Provided text ▸
* begin *
# Beating The Bermuda



## samjonester (May 13, 2018)

Hello! First real post here.

I'm new to South Jersey (Cherry Hill) and just bought my first house. My front yard is a bermuda + cool season mutt. It's full sun and has a decent slope, so I understand the _idea_ of adding bermuda, but in practice, it *really* struggles this far north. I have a feeling it's some crappy common bermuda type to boot. I mostly just have a lawn that's half brown from October - June...

Ideally, I'd like to kill it all off and reseed the entire lawn, but I'm focusing the majority of my efforts on the back where we spend a large amount of time. Eventually, I'll do it, but that will be another topic when the time comes :lol:

The previous owners cut the bermuda + cool season mix twice monthly (I heard from a neighbor). That means that it was routinely between 10-12" and pretty leggy and thin at the ground. I've kept it around 2.5" with bi-weekly mows for the past year. After regular applications of Milo, an application of Scotts + Halts this spring, and a couple squirts of Weed B Gone, things are looking much thicker and healthier. This spring the bermuda was _VERY_ thin. I saw a lot of promise from the KBG in the mix filling into it.

For the time being, what should I be doing to encourage the existing cool season grasses to compete better with the bermuda. I've got a couple ideas, but would love some more experienced opinions on them.

- *Don't fertilize from June - August.* I'd rather keep applying Milo, though. I'm starting to develop a nice domination line that I would hate to lose. Plus I imagine the soil could very much use the biostimulation.
- *Apply a starter fertilizer this fall* (maybe the end of September) when the bermuda is slowing down and the cool season grasses are picking up. This one seems a bit hairbrained, but would it work? Would a different fert that's just high in N be better?
- *Apply PGR during the hot months*. This one seems like the best idea, but feels intimidating to me. It will most likely be out of the budget as well with the work we're doing in the back.
- * Apply an affordable post-emergent that happens to be disliked by bermuda* and hope that I have enough cool season grass to avoid large bare spots? If it's just one that weakens it, might that be enough to allow the transition to happen a bit more naturally?
- Something else smart that I can't think of?

Thanks everyone!


----------



## LawnNerd (Sep 2, 2017)

So with KBG your options on Herbicides are pretty limited to tackle the bermuda. I'm unfamiliar if Pylex is safe on KBG, and I know Fusilade II is not labeled for KBG.

Cultural practices will definitely slow it down, but on that note i'd do the following:

1)mow as high as you can to where the kbg isnt flopped over. The higher the better as itll shade out the Bermuda. Mowing low actually encourages Bermuda to spread, fyi.
* end *
Data lines ▸
* begin *
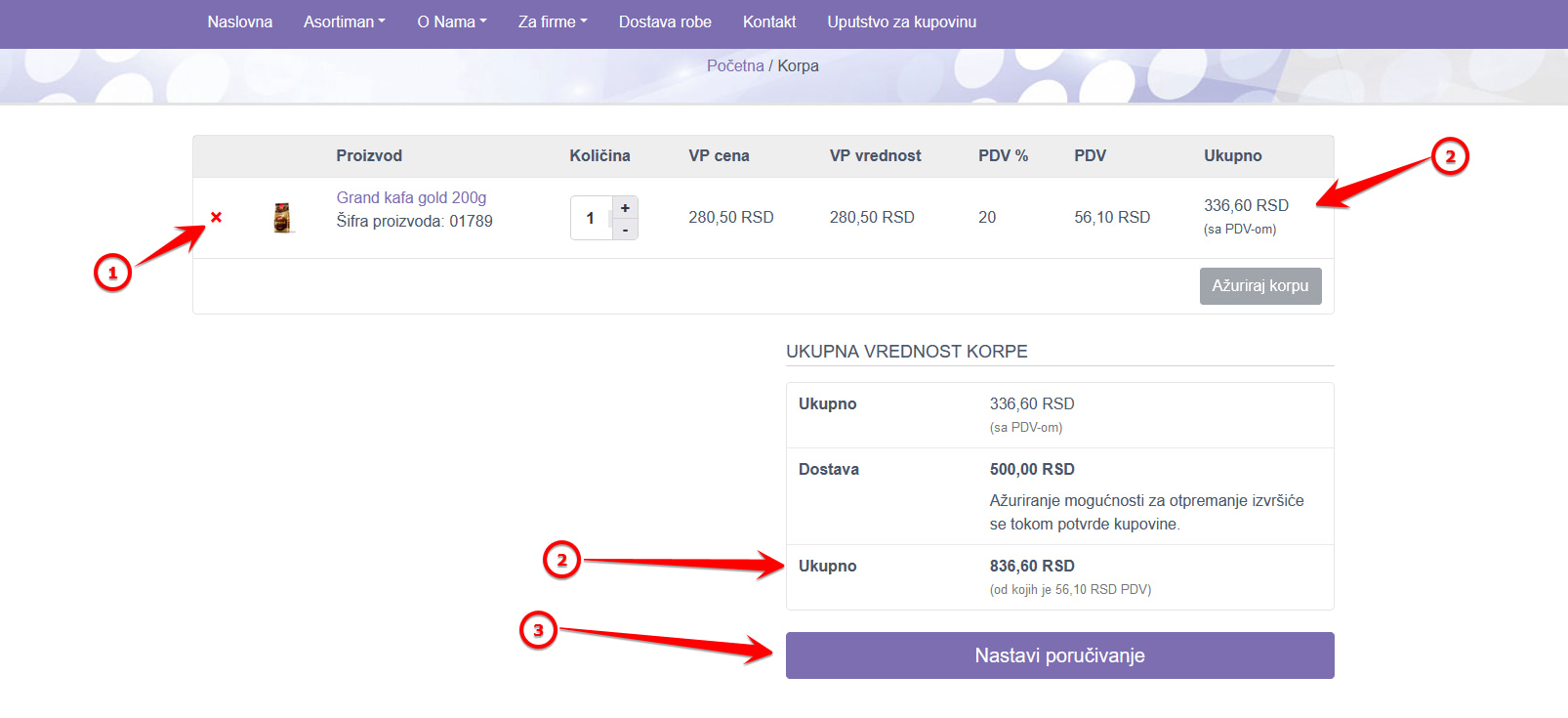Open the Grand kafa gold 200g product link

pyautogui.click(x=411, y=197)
* end *
* begin *
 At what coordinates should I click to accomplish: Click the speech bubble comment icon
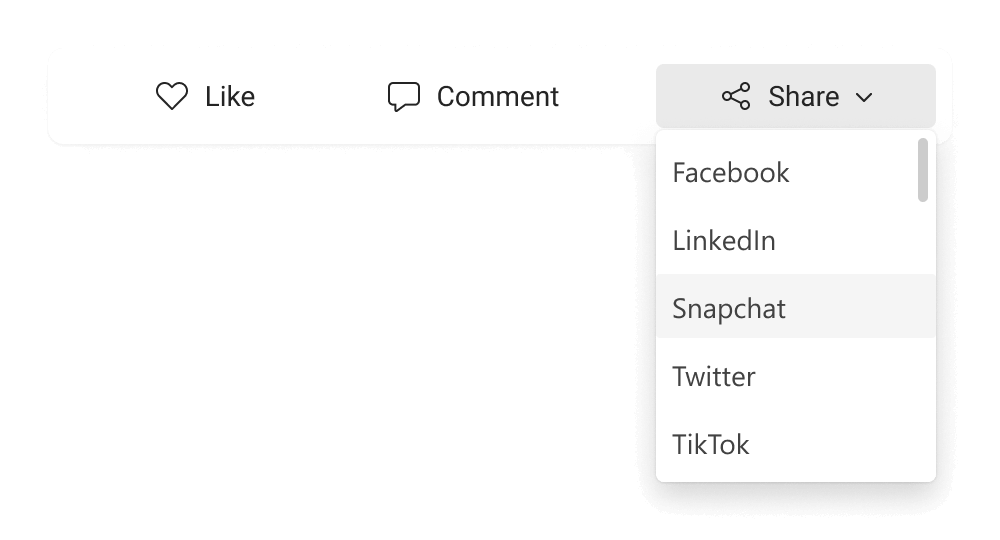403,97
* end *
Set problem 1 ▸ In the bermuda lawn thread, which herbicide does LawnNerd say is not labeled for KBG?
Set problem 2 ▸ Print the portion of the bermuda lawn thread starting with "- * Apply an" and going on through "Thanks everyone!".
Set problem 3 ▸ Give what follows in the bermuda lawn thread, picking up right after its final sentence.

Task output 1 ▸ Fusilade II

Task output 2 ▸
- * Apply an affordable post-emergent that happens to be disliked by bermuda* and hope that I have enough cool season grass to avoid large bare spots? If it's just one that weakens it, might that be enough to allow the transition to happen a bit more naturally?
- Something else smart that I can't think of?

Thanks everyone!

Task output 3 ▸
2) Fertilize in Fall and early spring, and skip summer like you mentioned. Thats a good plan. However, you can get into humic acid if you want to help support / stimulate the bio activity of the soil.

3)pray for many cold / hard /snowless winters to kill the Bermuda in its one weak spot.

I'm on the fence about pgr. Yes, it'll help keep the kbg healthy in the summer, but pgr also encourages rhizome and stolon (above ground runners you see) growth thus spreading the bermuda. I think proper watering and mowing (+humics) will help you a lot to stave off summer stress to where you wont need pgr.

Your last resort is to nuke it all with glyphosate + Fusilade II (and do a few apps) and reseed. But a full reno is not for the faint of heart.


----------



## samjonester (May 13, 2018)

Thanks for the quick reply!

I somehow stumbled on a video about pilex by @GrassDaddy and @thegrassfactor 



 which got me interested in doing more to actively discourage the bermuda... then I saw the price of the stuff. There's a ton out there for folks in the Carolinas or further south where it seems like that's a necessary evil to keep an elite mono stand of fescue strong against the neighbors bermuda.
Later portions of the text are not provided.